(To do) Your reply should repeat all records verbatim and contain no images.
───── Data to examine
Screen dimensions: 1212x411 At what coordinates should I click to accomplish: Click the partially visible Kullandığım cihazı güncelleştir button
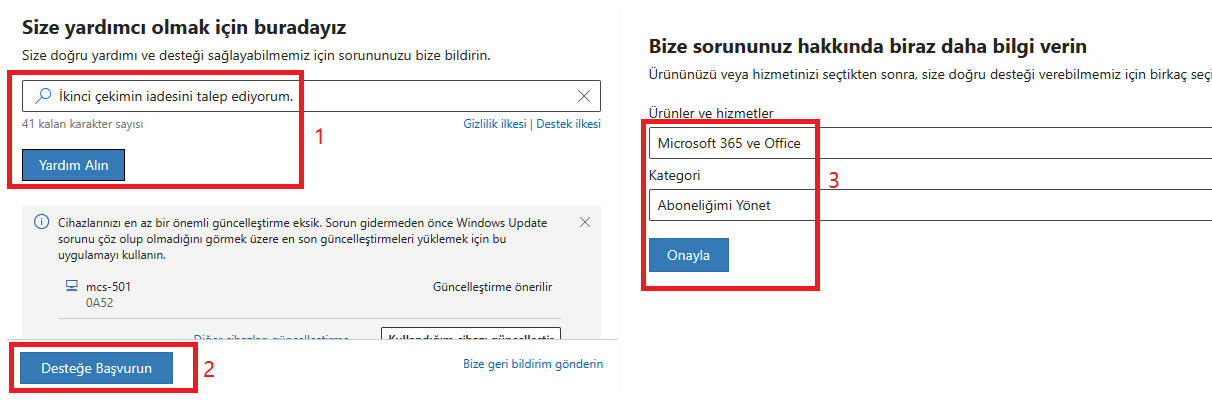[471, 335]
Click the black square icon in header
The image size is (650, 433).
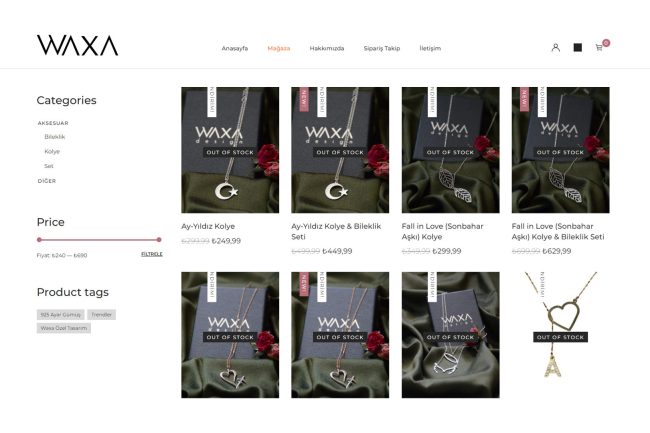(577, 48)
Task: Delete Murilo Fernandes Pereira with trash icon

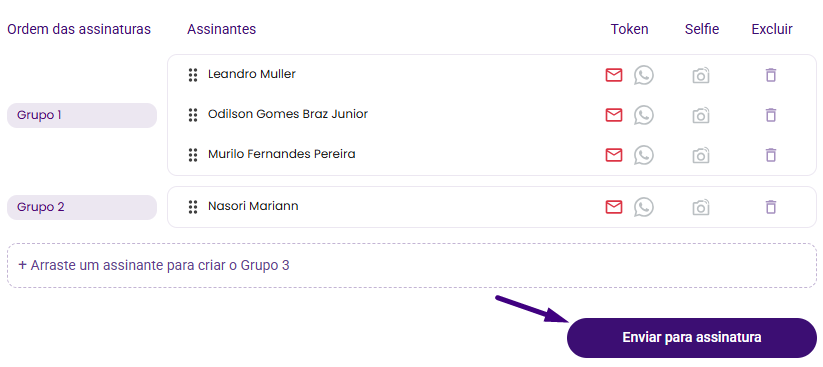Action: click(x=771, y=155)
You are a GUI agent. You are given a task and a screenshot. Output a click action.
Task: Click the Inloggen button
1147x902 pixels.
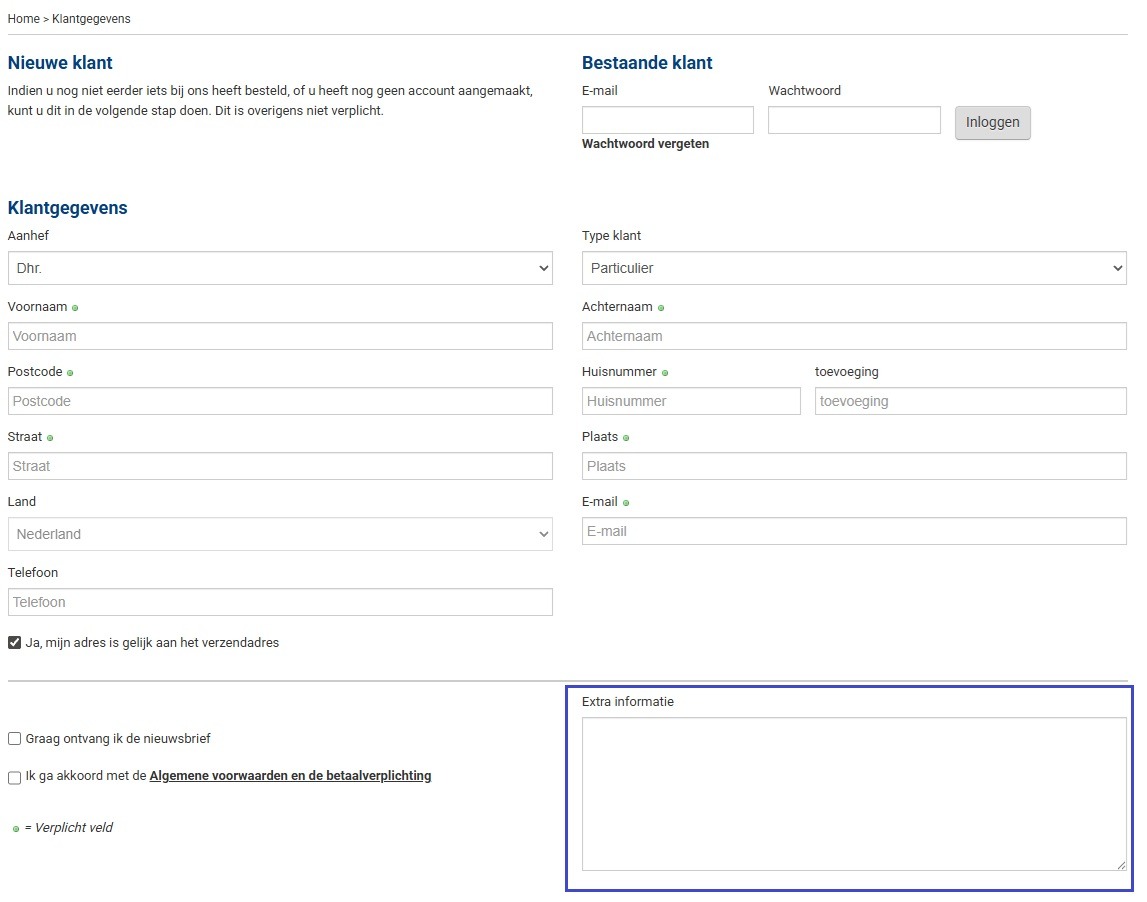pos(992,122)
──────────
(Answer for this exercise)
Screen dimensions: 1212x411 At what coordinates should I click to accomplish: Click the partially visible Kullandığım cihazı güncelleştir button
[471, 335]
Click the black square icon in header
The image size is (650, 433).
(577, 48)
Task: Delete Murilo Fernandes Pereira with trash icon

Action: click(x=771, y=155)
You are a GUI agent. You are given a task and a screenshot. Output a click action.
Task: Click the Inloggen button
1147x902 pixels.
pos(992,122)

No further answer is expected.